__SHORT PROBLEM 1__
From the thread on pointers to arrays in C, extract the passage between "Well, given the" and "of that array.", inclusive.
__SHORT PROBLEM 2__
In the thread on pointers to arrays in C, shorten the paragraph that begins "Other C definitions, in particular draft ANS X3J11" while keeping its main facts.
__SHORT PROBLEM 3__
Carry on the thread about pointers to arrays in C, picking up after its last sentence.

__PROVIDED TEXT__
----
Now b is an array of size 10 of char, and a is a pointer to an array of
size 10 of char.  So this means I should be able to say:

a = &b;

However, as I understand it, b is actually &b[0], which means a gets set
to &&b[0], which I'm not sure makes any sense at all.

What exactly does a point to?  Does it point to the first element of an
array? Does it point to a descriptor of an array?  How would I assign
anything useful to a, if I can't use the above type of assignment?  Or
is the assignment valid?  If so what is the meaning of &b?

Dan <DHowell.ElSegundo@Xerox.COM>

guy%gorodish@Sun.COM (Guy Harris) (08/22/87)

> So this means I should be able to say:
> 
> a = &b;
> 
> However, as I understand it, b is actually &b[0], which means a gets set
> to &&b[0], which I'm not sure makes any sense at all.

Well, given the current way array names (or array-valued expressions) are
treated, it doesn't.  PCC will treat "&b" as being equivalent to "b".

However, in the langugage described by the current ANSI C draft standard, the
"b is actually &b[0]" rule does not apply in certain contexts; one such context
is that of an operand of "&".  So, in ANSI C, "&b" is valid, and does make
sense; it is a pointer to the array "b", as opposed to being a pointer to the
first member of that array.

(It is a trivial change to PCC to implement this; you just delete a couple of
lines in "cgram.y", namely the one that converts the type of "&b" to "pointer
to <element of b>" and the one that prints a warning message telling you it is
doing so.)
	Guy Harris
	{ihnp4, decvax, seismo, decwrl, ...}!sun!guy
	guy@sun.com

chris@mimsy.UUCP (Chris Torek) (08/22/87)

In article <8942@brl-adm.ARPA> DHowell.ElSegundo@Xerox.COM writes:
>I'm confused.

With good reason.

>Suppose I declare:
>
>char (*a)[10];
>char b[10];
>
>Now b is an array of size 10 of char, and a is a pointer to an array of
>size 10 of char.

Right so far.

>So this means I should be able to say:
>
>a = &b;

And confusion strikes.  K&R C makes &b illegal.

>However, as I understand it, b is actually &b[0], which means a gets set
>to &&b[0], which I'm not sure makes any sense at all.

This is per K&R, and compilers that implement K&R C.  &b is illegal,
and in PCC, is ignored with a warning, such that the compiler `sees'

	a = b;

which is a type mismatch (<pointer to array 10 of char> = <pointer
to char>).

Other C definitions, in particular draft ANS X3J11, make &b legal,
defining it to produce an rvalue of type <pointer to array 10 of
char> and having as its value the address of the entire array,
whatever that means in the implementation.  Given that other parts
of C demand that each array be stored in a flat linear address
space (that may nonetheless be disjoint from any or all other flat
linear address spaces), this value will probably be the same as
that of the address of the first element of b.
----
__DATASET EXCERPT__
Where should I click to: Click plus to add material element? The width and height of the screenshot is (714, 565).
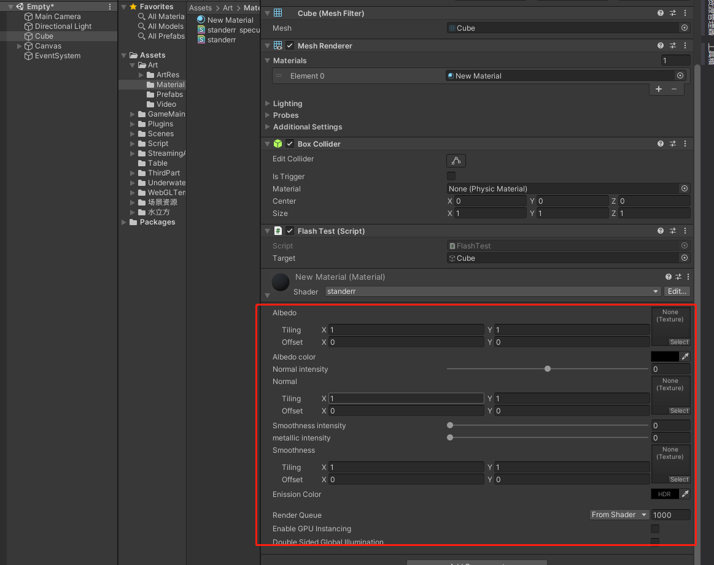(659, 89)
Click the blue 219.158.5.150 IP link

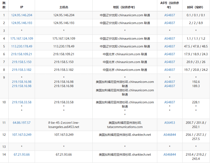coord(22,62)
----
__WRITTEN RESPONSE 1__
Well, given the current way array names (or array-valued expressions) are
treated, it doesn't.  PCC will treat "&b" as being equivalent to "b".

However, in the langugage described by the current ANSI C draft standard, the
"b is actually &b[0]" rule does not apply in certain contexts; one such context
is that of an operand of "&".  So, in ANSI C, "&b" is valid, and does make
sense; it is a pointer to the array "b", as opposed to being a pointer to the
first member of that array.

__WRITTEN RESPONSE 2__
Some C definitions, notably draft ANS X3J11, make &b legal. There it produces an rvalue of type <pointer to array 10 of char> whose value is the address of the whole array. Since C requires each array to be stored in a flat linear address space, this value will probably equal the address of b's first element.

__WRITTEN RESPONSE 3__
>What exactly does a point to?

This is machine- and implementation-dependent.

>Does it point to the first element of an array?

Quite possibly.

>Does it point to a descriptor of an array?

This is possible but unlikely.

>How would I assign anything useful to a, if I can't use the above
>type of assignment?

You could write, e.g.,

	a = (char (*)[10]) malloc(sizeof (char [10]));
	if (a == NULL) ...
	(*a)[9] = 'c';
/*or*/	strcpy(a[0], "text");	/* < 10 characters */

This does not entirely rule out an implementation that creates
array descriptors, but makes things difficult for such.  Note that

	a = (char (*)[10]) malloc(5 * sizeof (char [10]));

is also legal, and creates something that can be addressed as

	a[4][9] = 'c';

or

	for (i = 0; i < 5; i++)
		strcpy(a[i], "text");	/* < 10 characters each */

A compiler that creates array descriptors will have quite a job
dealing with these.
-- 
In-Real-Life: Chris Torek, Univ of MD Comp Sci Dept (+1 301 454 7690)
Domain:	chris@mimsy.umd.edu	Path:	seismo!mimsy!chris

francus@cheshire.columbia.edu (Yoseff Francus) (08/24/87)

In article <8942@brl-adm.ARPA> DHowell.ElSegundo@Xerox.COM writes:
>I'm confused.
>
>Suppose I declare:
>
>char (*a)[10];
>char b[10];
>
>Now b is an array of size 10 of char, and a is a pointer to an array of
>size 10 of char.  So this means I should be able to say:
>
>a = &b;
>
>However, as I understand it, b is actually &b[0], which means a gets set
>to &&b[0], which I'm not sure makes any sense at all.
>
>What exactly does a point to?  Does it point to the first element of an
>array? Does it point to a descriptor of an array?  How would I assign
>anything useful to a, if I can't use the above type of assignment?  Or
>is the assignment valid?  If so what is the meaning of &b?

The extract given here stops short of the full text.